The first thimble made in England was in 1695 by a Dutch metal worker named Lofting. It was called the ” thumb-bell,” because it was worn on the thumb when in use, and shaped like a bell. The shape eventually changed, but the name, softened into thimble, still remains.
Thimbles are usually made from metal, leather, rubber, wood, glass, or china. Early thimbles were sometimes made from whale bone, horn, or ivory. Advanced thimble makers enhanced thimbles with semi-precious stones to decorate the apex or along the outer rim. Thimble artists would also utilize enameling.
Originally, thimbles were used solely for pushing a needle through fabric or leather as it was being sewn. However they have since gained many other uses and mythologies. In the 1800s they were used to measure spirits (hence the phrase “just a thimbleful”). Women of the night used them in the practice of thimble-knocking where they would tap on a window to announce their presence.
Thimble-knocking also refers to the practice of Victorian schoolmistresses who would tap on the heads of unruly pupils with dames thimbles. Thimbles have also been used as love-tokens and to commemorate important events. A miniature thimble is one of the tokens in the game of Monopoly.
Before the 18th century the small dimples on the outside of a thimble were made by hand punching, but in the middle of that century, a machine was invented to do the job. Another consequence of the mechanisation of thimble production is that the shape and the thickness of the metal changed. Early thimbles tend to be quite thick and to have a pronounced dome on the top. The metal on later ones is thinner and the top is flatter.

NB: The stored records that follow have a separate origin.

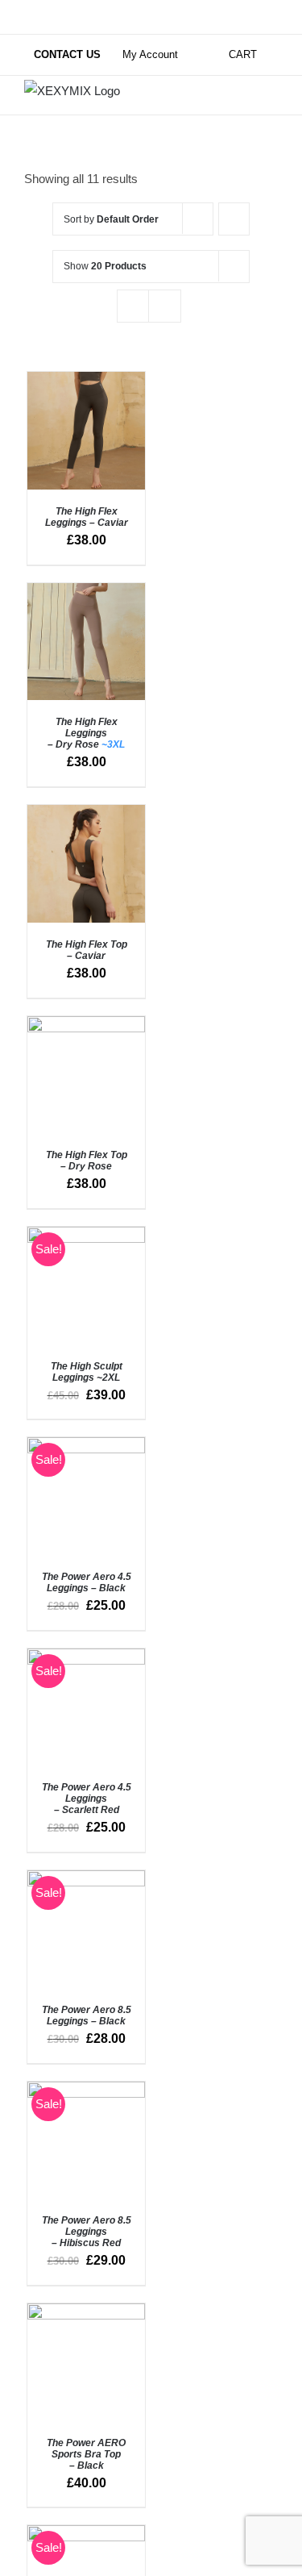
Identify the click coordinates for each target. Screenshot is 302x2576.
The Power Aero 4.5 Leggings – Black (86, 1582)
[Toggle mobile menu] (271, 88)
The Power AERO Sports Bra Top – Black (86, 2454)
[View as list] (164, 306)
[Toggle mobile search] (242, 88)
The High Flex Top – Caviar (86, 950)
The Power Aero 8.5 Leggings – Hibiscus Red (86, 2232)
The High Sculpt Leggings (86, 1372)
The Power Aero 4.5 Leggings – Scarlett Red (86, 1798)
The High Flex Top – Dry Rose (86, 1160)
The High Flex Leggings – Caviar (86, 517)
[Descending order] (234, 219)
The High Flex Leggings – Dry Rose (86, 733)
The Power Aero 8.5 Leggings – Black (86, 2015)
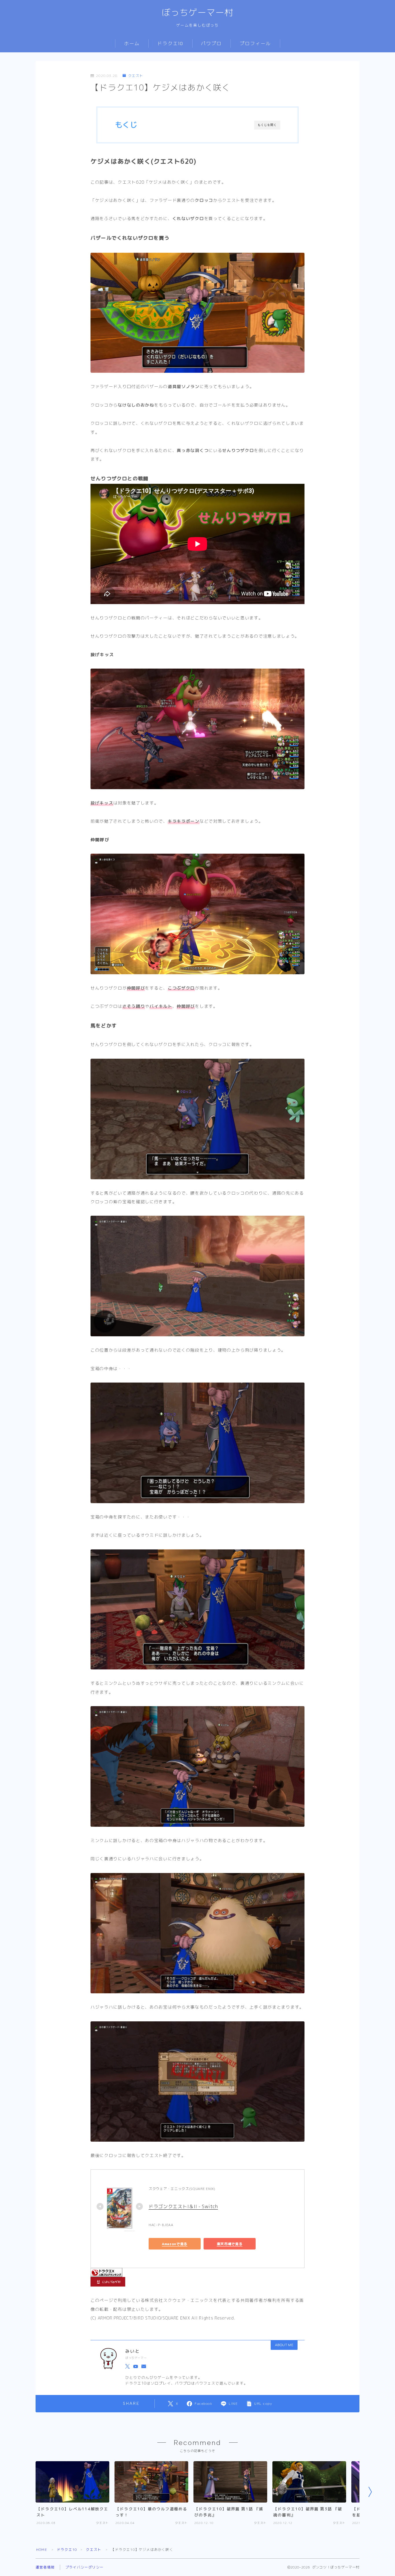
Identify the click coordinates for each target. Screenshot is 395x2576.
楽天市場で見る (230, 2243)
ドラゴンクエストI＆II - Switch (183, 2206)
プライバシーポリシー (84, 2567)
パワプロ (211, 43)
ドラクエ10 (170, 43)
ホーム (132, 43)
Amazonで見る (174, 2243)
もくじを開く (267, 124)
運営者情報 (45, 2567)
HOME (41, 2549)
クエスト (135, 75)
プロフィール (255, 43)
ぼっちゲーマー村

In the 19th century many thimbles were made from silver. Because this is a soft metal, it is easily pierced by a steel needle. Charles Horner solved the problem by using a steel core covered inside and out by silver. The result was still as pretty as a traditional silver thimble but more practical and durable. He called his thimble the Dorcas and these are now popular with collectors.
Early American thimbles made of whale bone or tooth featuring miniature scrimshaw designs are considered valuable collectibles. Such rare thimbles are prominently featured in a number of New England Whaling Museums.
During the First World War silver thimbles were collected from “those who had nothing to give” by the British government and melted down to buy hospital equipment. In the 1930s and 40s red-topped thimbles were used for advertising. Leaving a sandalwood thimble in a fabric store helps to keep moths away.
People who collect thimbles are known as digitabulists.